WHAT TO DO
When you reach the line containing "Where should I click to: Click" in the records below, set it down exactly, together with every later line through the end, but not the pictures.
### DATA FOR THIS TASK ###
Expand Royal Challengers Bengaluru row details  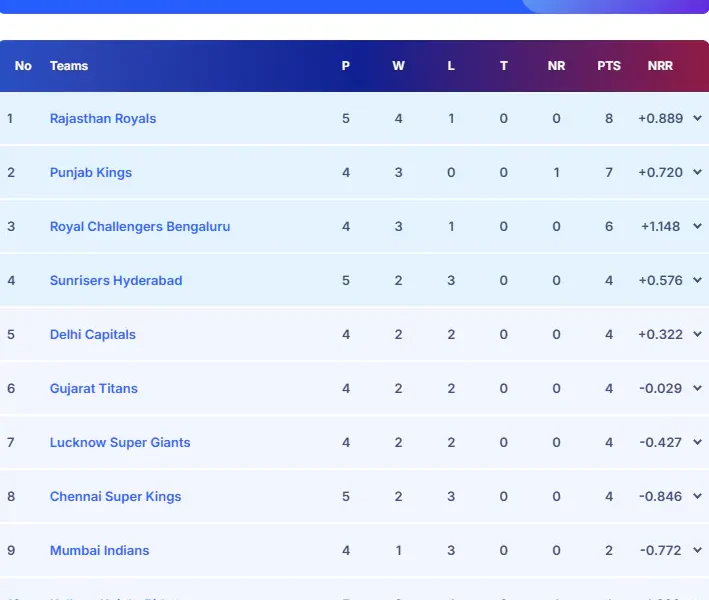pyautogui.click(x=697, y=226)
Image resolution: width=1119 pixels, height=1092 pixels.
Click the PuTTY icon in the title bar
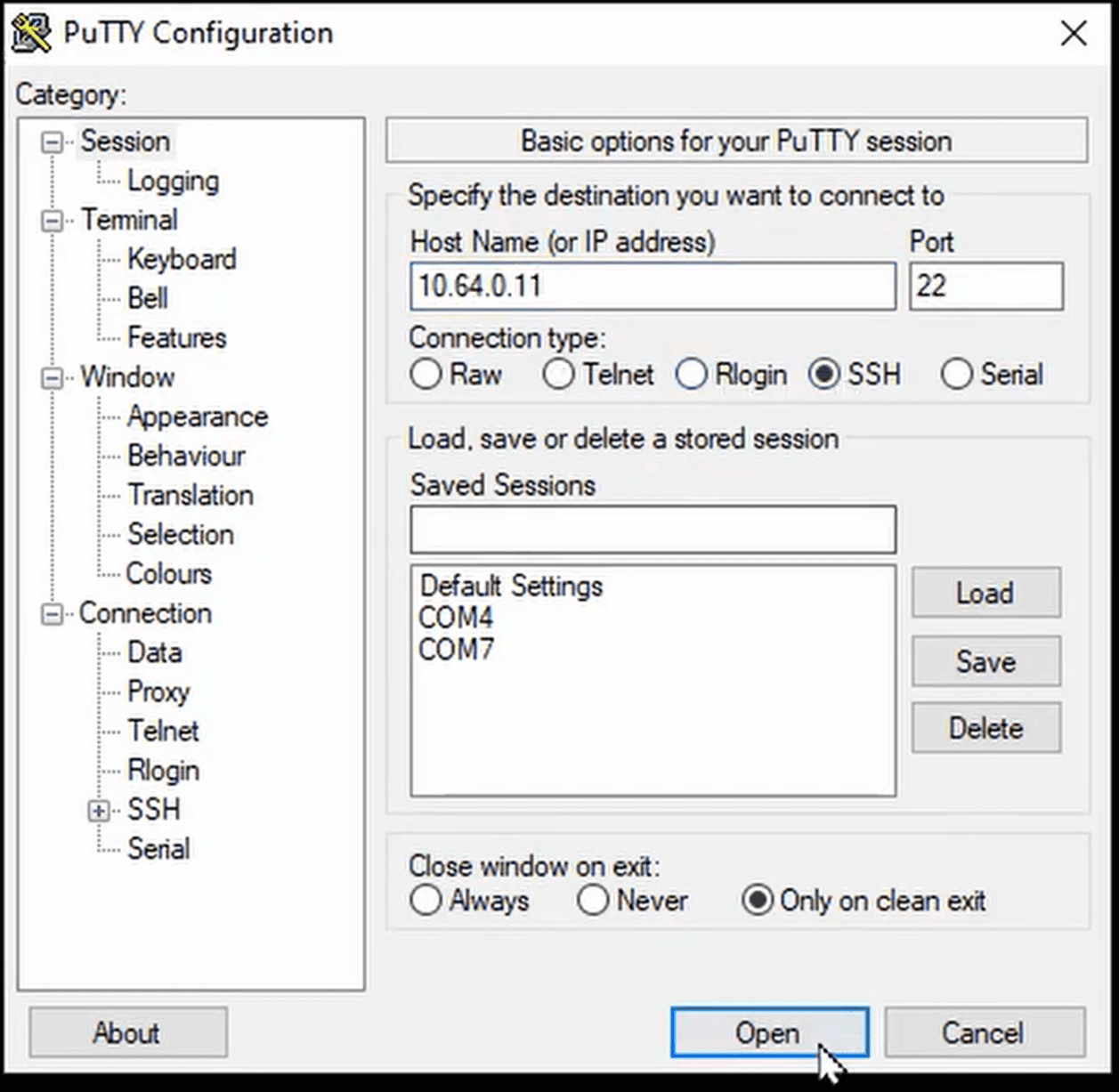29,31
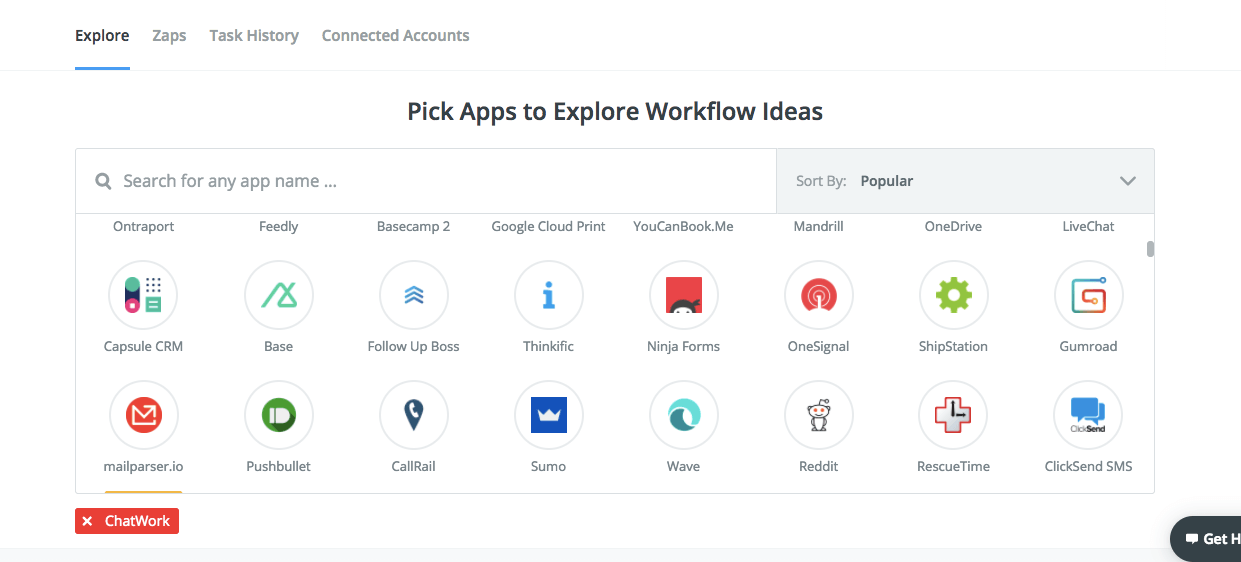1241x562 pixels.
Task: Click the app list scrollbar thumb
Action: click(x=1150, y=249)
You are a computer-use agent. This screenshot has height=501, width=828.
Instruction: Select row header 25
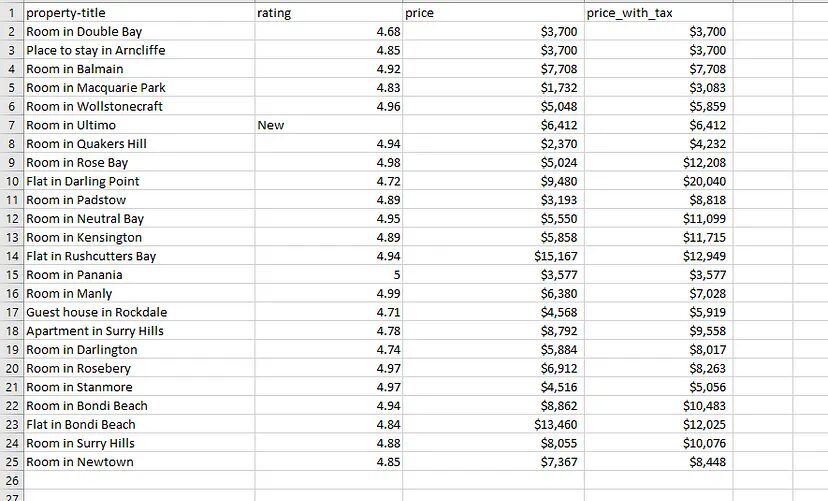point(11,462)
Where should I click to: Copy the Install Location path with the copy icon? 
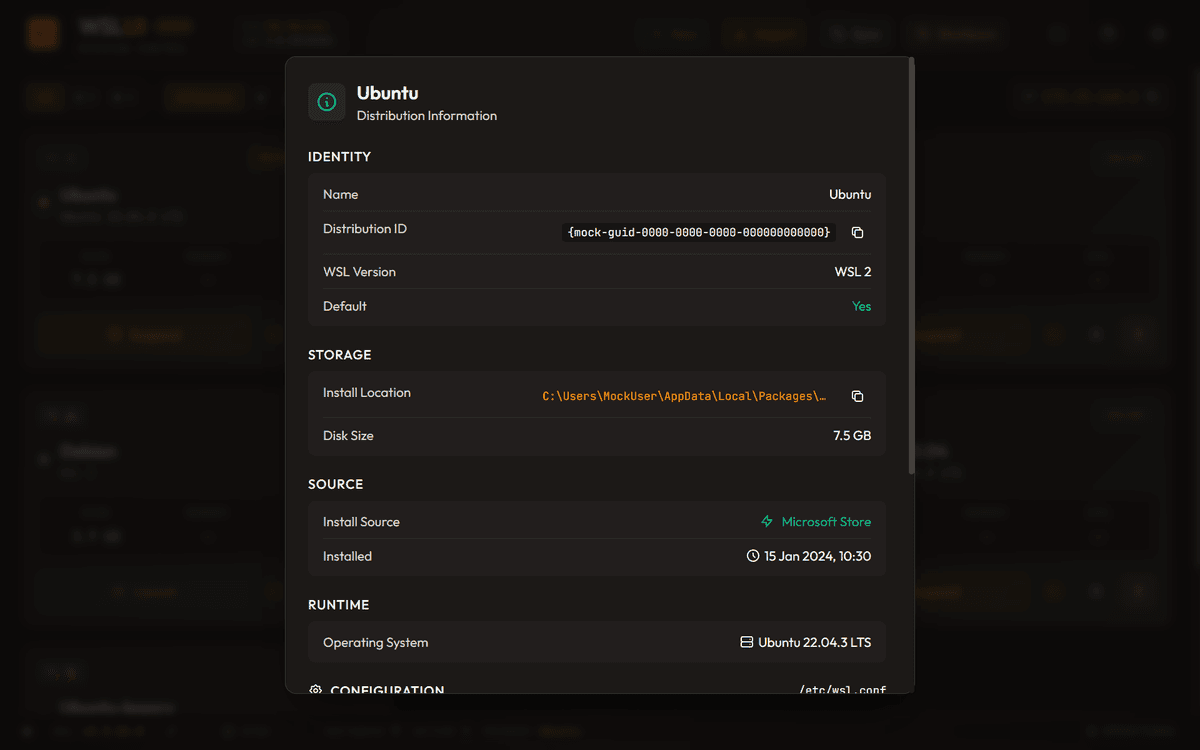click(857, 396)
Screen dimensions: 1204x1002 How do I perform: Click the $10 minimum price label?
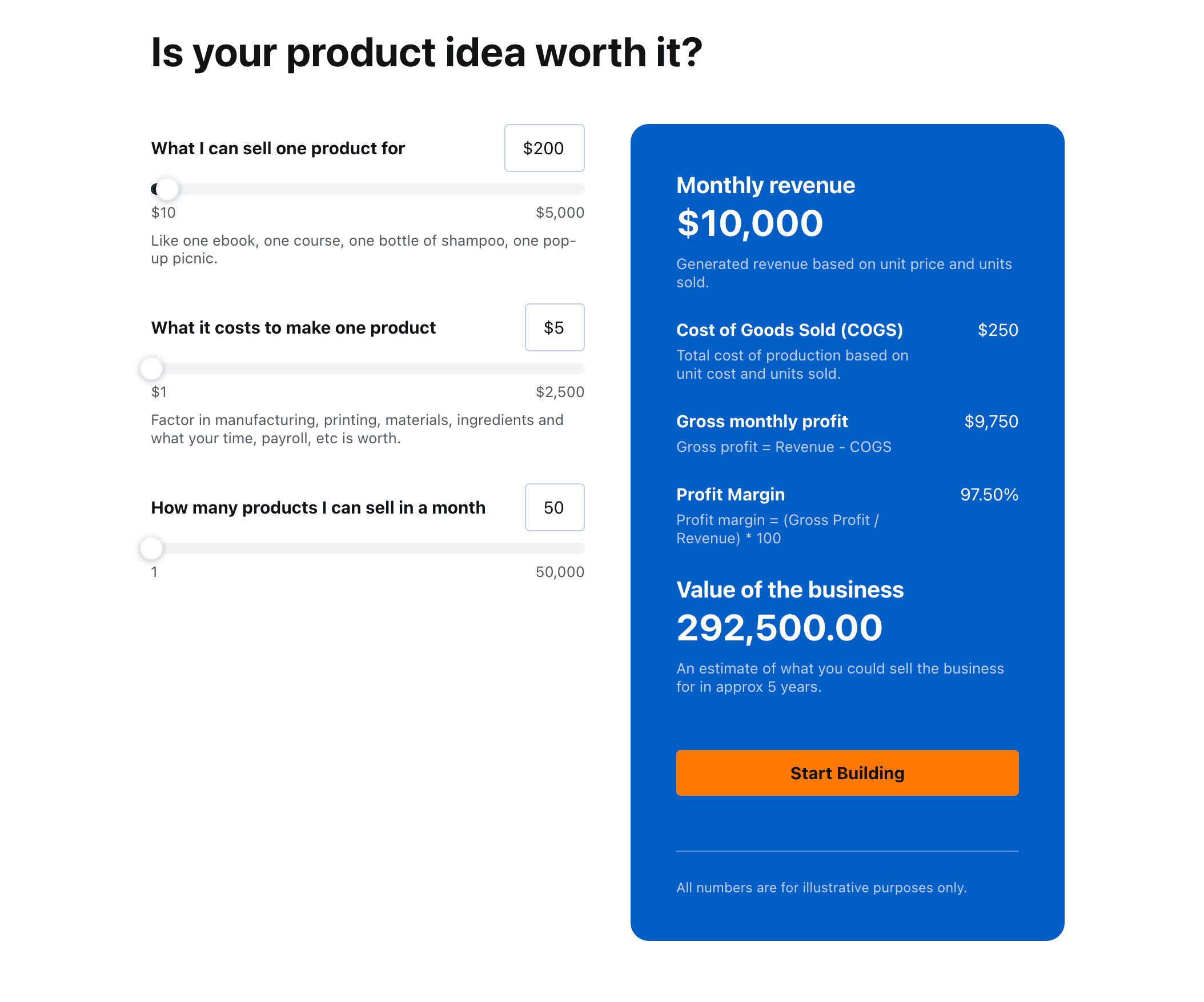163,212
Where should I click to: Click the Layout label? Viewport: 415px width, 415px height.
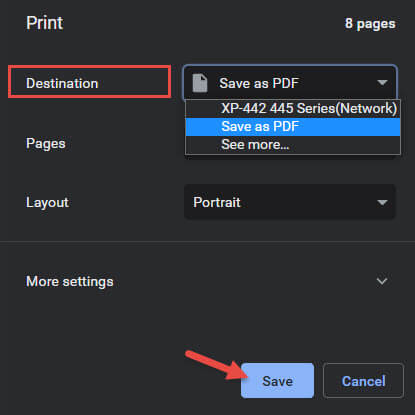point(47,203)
###
ANSWER SECTION
Where should I click to: Click the Layout label? Viewport: 415px width, 415px height.
point(47,203)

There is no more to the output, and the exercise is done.